(TEXT BLOCK):
* * *

The American Academy of Pediatrics recently published a report entitled, "Ultraviolent Radiation: A Hazard to Children and Adolescents."(1) The bottom line is clear — sun exposure is a real health threat and you and your children may not always be as well-protected as you may think. As we age we become more aware and protective of our skin. But it is exposure in childhood and adolescence than can set the stage for skin cancers and problems later on.

Avoid The Sun Now; Reduce Cancer Risk Later

Because body tissues are in a state of rapid growth and development, childhood and adolescence are often considered to contain "critical periods of vulnerability" when newly developing cells and tissues are especially susceptible to effects of toxic exposures, including the sun. Typically, because of aged-related behavior and lifestyle including more opportunities for outside time and more risk taking behaviors, approximately 25% of lifetime sun exposure occurs before 18 years of age.

The Risk to Eyes and Skin
The sun's rays cause cancer. This was recognized in 1992 by the International Agency for Research on Cancer, and ongoing research since then has provided an increased understanding of the details and extent of the problem. The sun’s rays are 95% ultraviolet A (UVA) and 5% UVB. UVA rays are constant during the day and during the year, while UVB rays are stronger in the summer, at midday, closer to the equator, and at high altitudes. Overexposure to both kinds of rays is considered dangerous for skin and for eyes.

It is exposure in childhood and adolescence than can set the stage for skin cancers and problems later on.

Yes, children's eyes are also at risk for extreme sun exposure. The child or adolescent who is out without sunglasses and a hat with a reasonable (4") brim at the pool, ballpark or beach can experience photokeratitis, or corneal burns. Chronic exposure increases the risk of developing cataracts.

Carcinomas
Basal cell and squamous cell carcinomas make up about 95% of skin cancers. They occur primarily in the sun-exposed areas of fair skinned people. While they used to be most common in the older generation, the incidence in under-40-year-olds has been increasing dramatically(2).

* * *

(EXTRACTED DATA):
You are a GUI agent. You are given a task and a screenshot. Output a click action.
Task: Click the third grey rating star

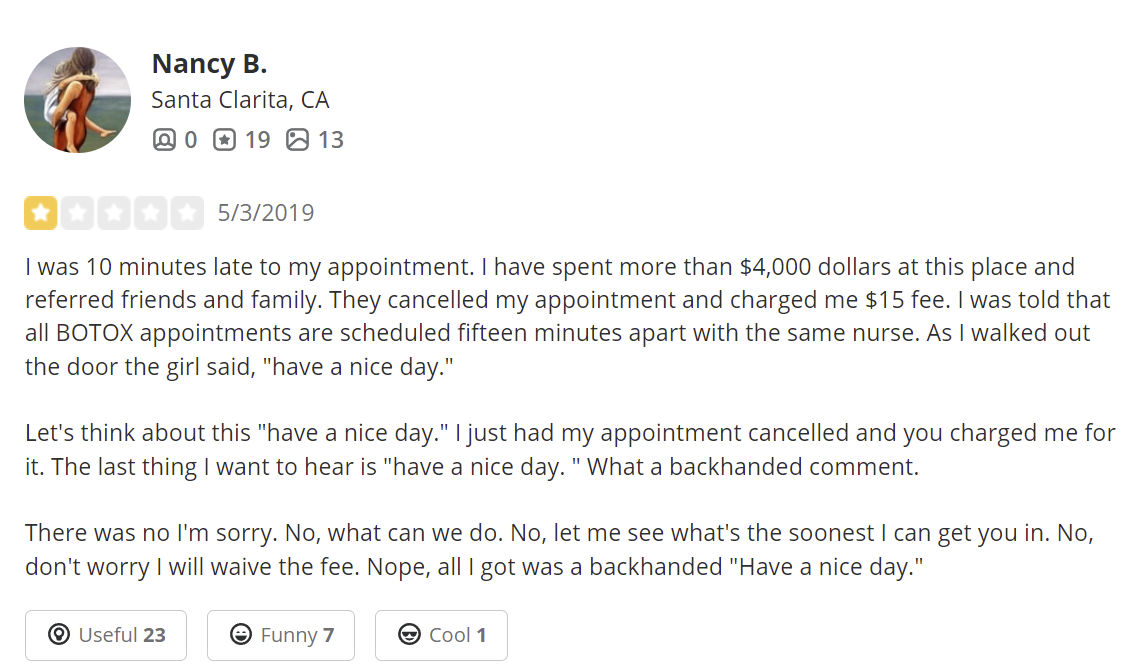point(114,213)
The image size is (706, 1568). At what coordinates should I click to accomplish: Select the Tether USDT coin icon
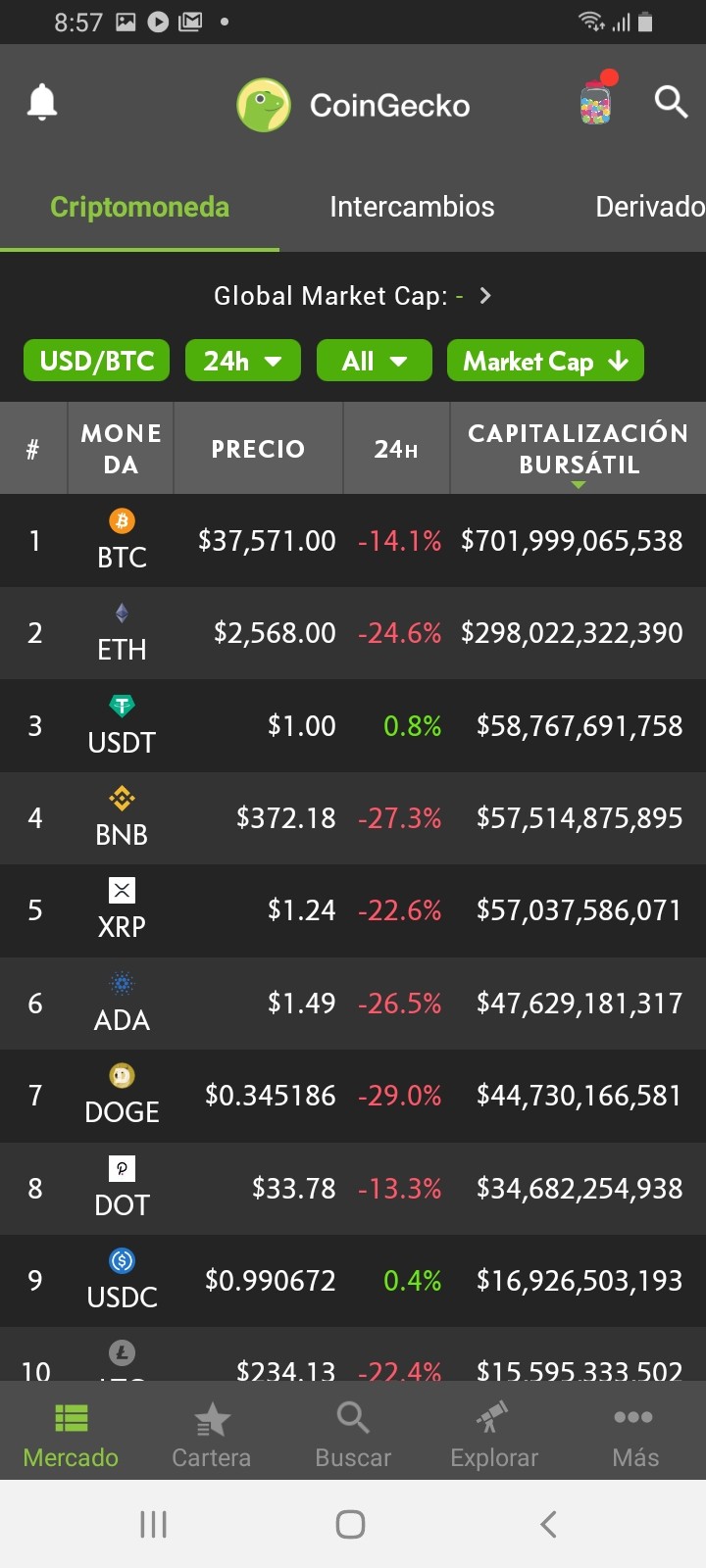click(x=122, y=706)
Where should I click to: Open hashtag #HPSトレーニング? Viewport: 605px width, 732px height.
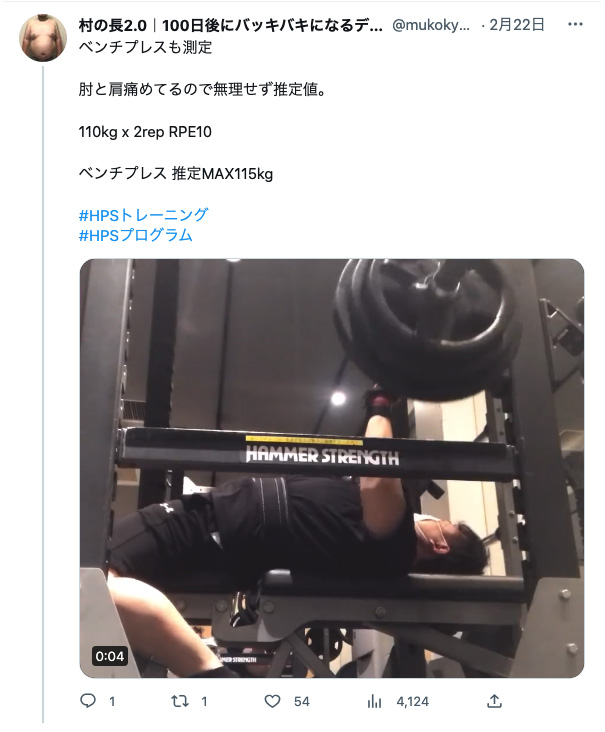[x=143, y=215]
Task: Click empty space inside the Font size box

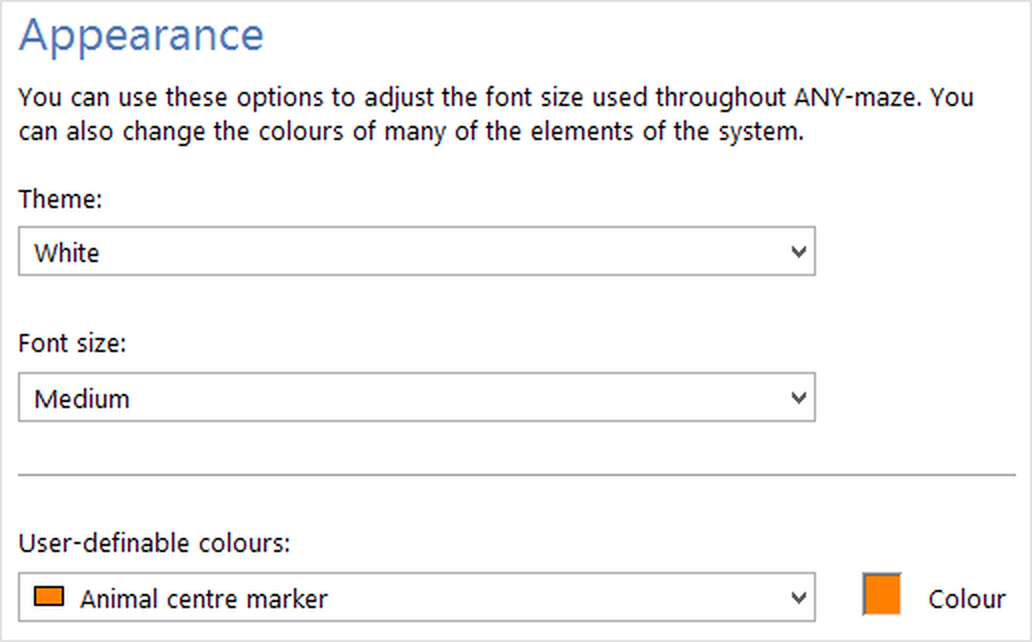Action: (x=450, y=399)
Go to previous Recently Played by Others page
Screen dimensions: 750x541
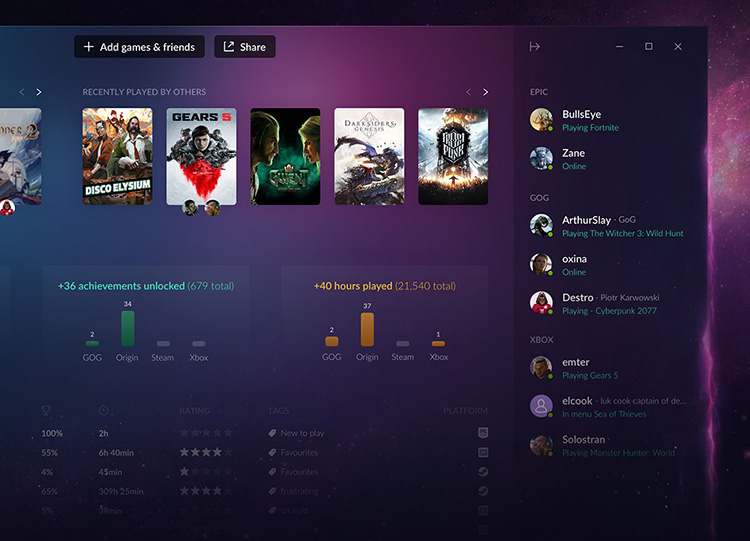(468, 92)
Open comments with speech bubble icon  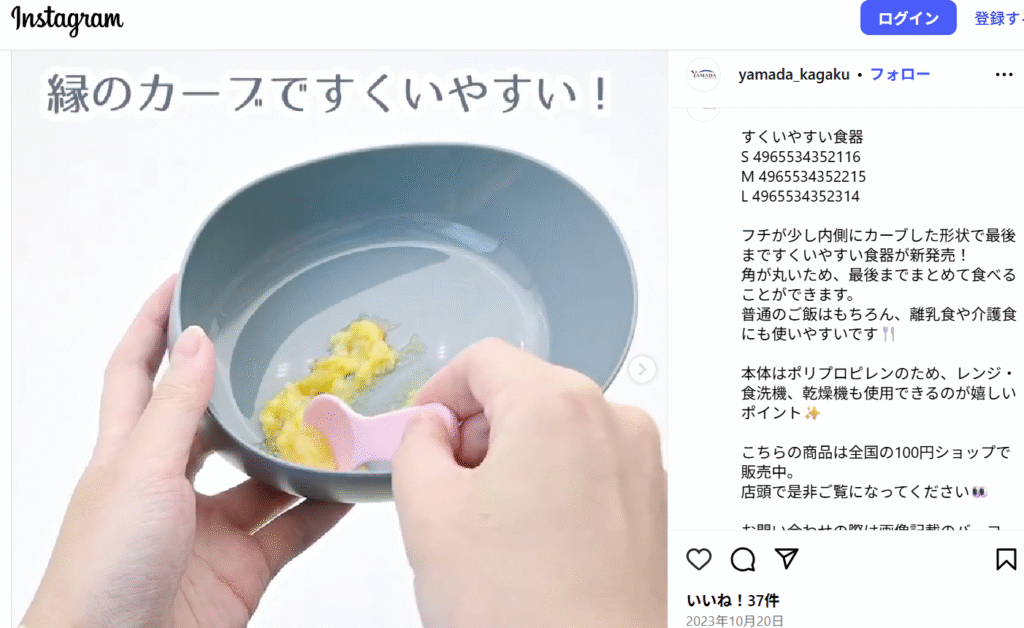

* * *

(WORK ORDER): Continue the text on sun exposure and skin cancer risk in children, starting after its last sentence.

(WRITTEN RESPONSE):
Basal cell carcinomas are not fatal, but if they aren’t removed, they can cause extensive damage to the skin, tissue, and bone surrounding them. They tend to recur in the same place and once you’ve had one, your chance of another is increased. On the face, ears and neck, basal cell carcinomas can look like a pearly white or waxy bump that may bleed, crust, or form a depressed center and may have visible blood vessels. On the back and chest, they may look like flat, scaly, brown, or flesh colored patches and may grow as large as six inches. The location of basal cell carcinomas on the body has extended from primarily the head and neck to the torso which likely reflects both outdoor tanning and artificial tanning device use.

While carcinomas used to be most common in the older generation, the incidence in under-40-year-olds has been increasing dramatically.

Squamous cell cancers usually grow slowly. When treated early, they cause no problems, but rarely, if left untreated, they can destroy healthy tissue nearby and spread to other organs. Squamous cell cancers may appear as firm, red nodules or flat scaly crusted lesions on the face, lip, ears, neck, hands or arms or as an ulcer or flat white patch inside your mouth, anus, or genitals.

Basal cell and squamous cell carcinomas are treated with freezing, surgery, cauterization, laser, or radiation, depending on their size and location.